The students were sometimes terrified. Yet Feynman also returned to the standard fare of an introductory physics course. When he covered centers of mass and spinning gyroscopes, experienced physicists realized that he was giving the students not just the mathematical methods but also original, physical understanding. Why does a spinning top stand upright on your fingertip and then, as gravity pulls its axis downward, slowly circle about? Even physicists felt they were learning the
why
for the first time when they heard Feynman explain that the gyroscope began by “falling” an invisibly small distance … (He did not want to leave the students thinking a gyroscope was a miracle: “It is a wonderful thing, but it is not a miracle.”)
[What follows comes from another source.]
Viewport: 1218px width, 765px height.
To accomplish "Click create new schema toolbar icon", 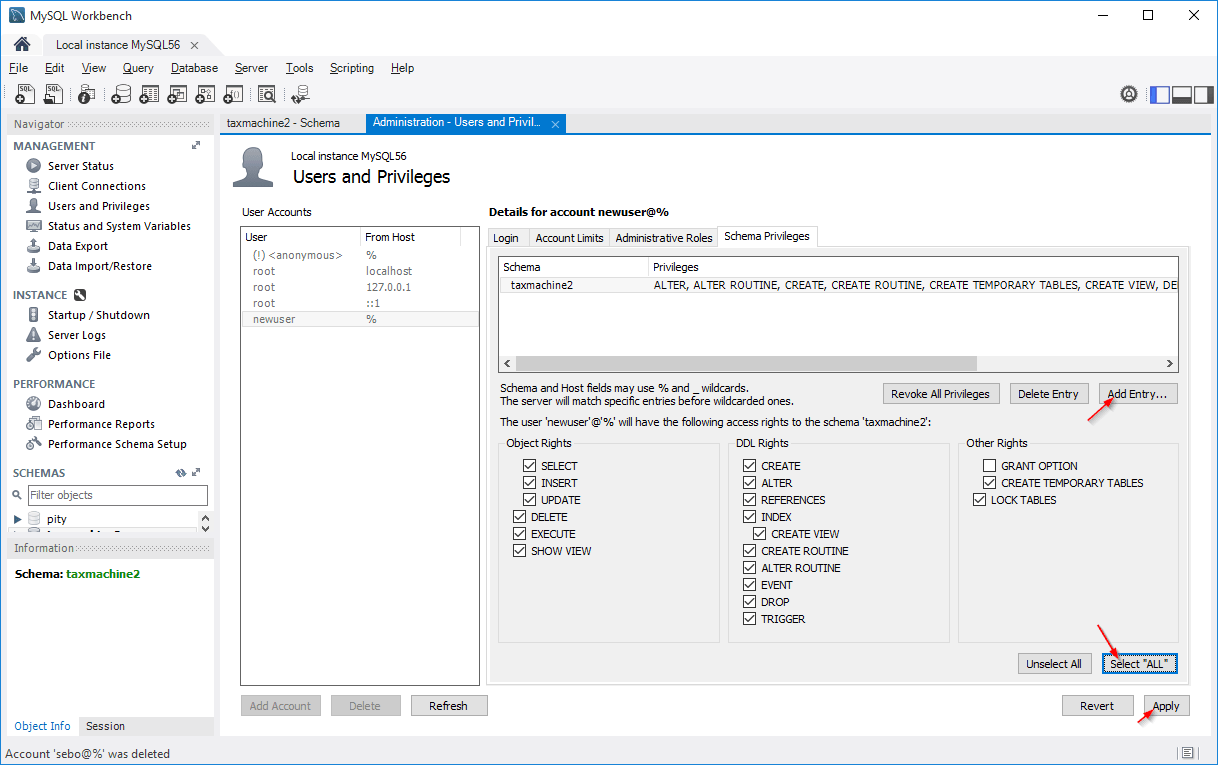I will point(121,94).
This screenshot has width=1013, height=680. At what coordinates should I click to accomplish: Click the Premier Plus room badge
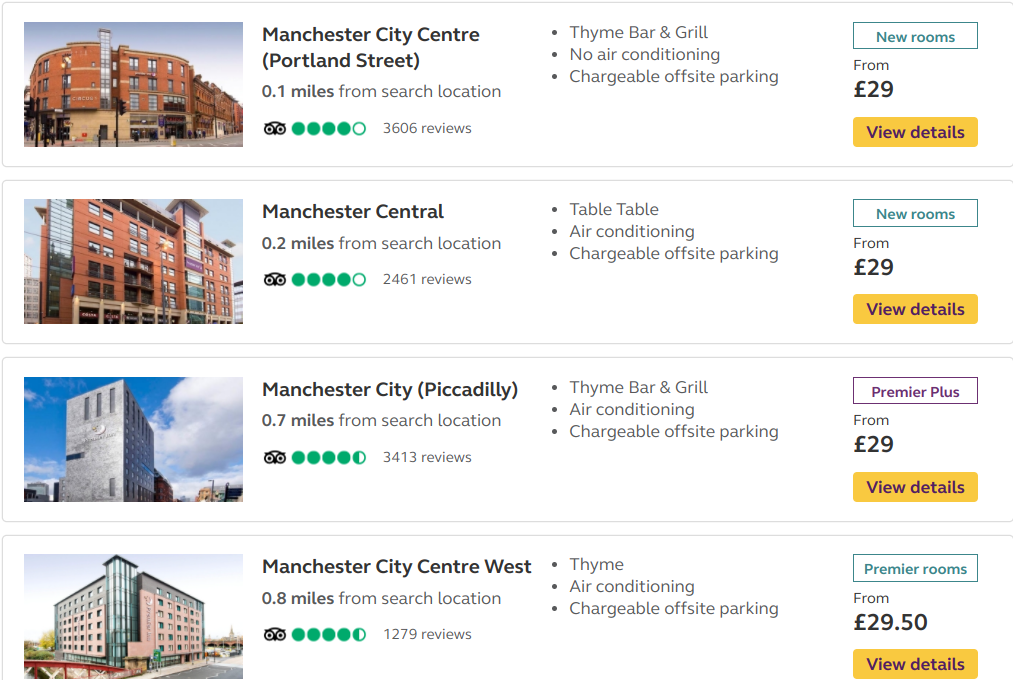point(915,391)
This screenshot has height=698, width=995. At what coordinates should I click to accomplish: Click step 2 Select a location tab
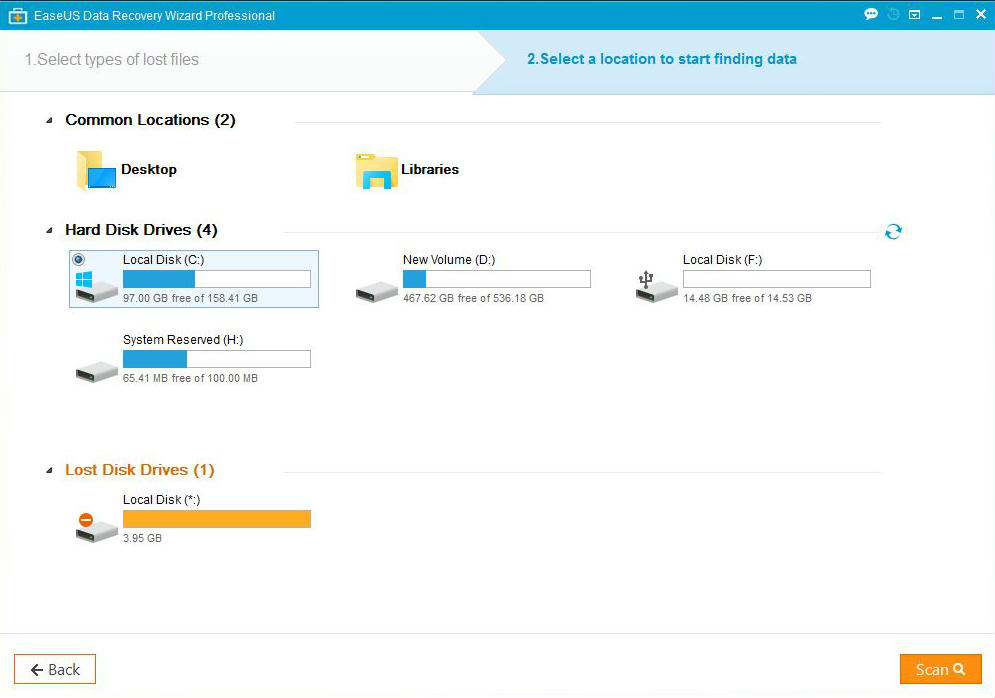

No realm of science was out of bounds. After consulting with experts in other fields, he gave two lectures on the physiology of the eye and the physiochemistry of color vision, making a profound connection between psychology and physics. He described the view of time and fields that arose from advanced and retarded potentials, his graduate work with Wheeler. He delivered a special lecture on the principle of least action, beginning with his high-school memories of his teacher Mr. Bader—how does a ball know what path to follow?—and ending with least action in quantum mechanics. He devoted an entire lecture to one of the simplest of mechanical gadgets, the ratchet and pawl, the sawtoothed device that keeps a watch spring from unwinding—but it was a lesson in reversibility and irreversibility, in disorder and entropy. Before he was done he had linked the macroscopic behavior of the ratchet and pawl to the events occurring at the level of its constituent atoms. The history of one ratchet was also the thermodynamic history of the universe, he showed:
The ratchet and pawl works in only one direction because it has some ultimate contact with the rest of the universe… . Because we cool off the earth and get heat from the sun, the ratchets and pawls that we make can turn one way… . It cannot be completely understood until the mystery of the beginnings of the history of the universe are reduced still further from speculation to scientific understanding.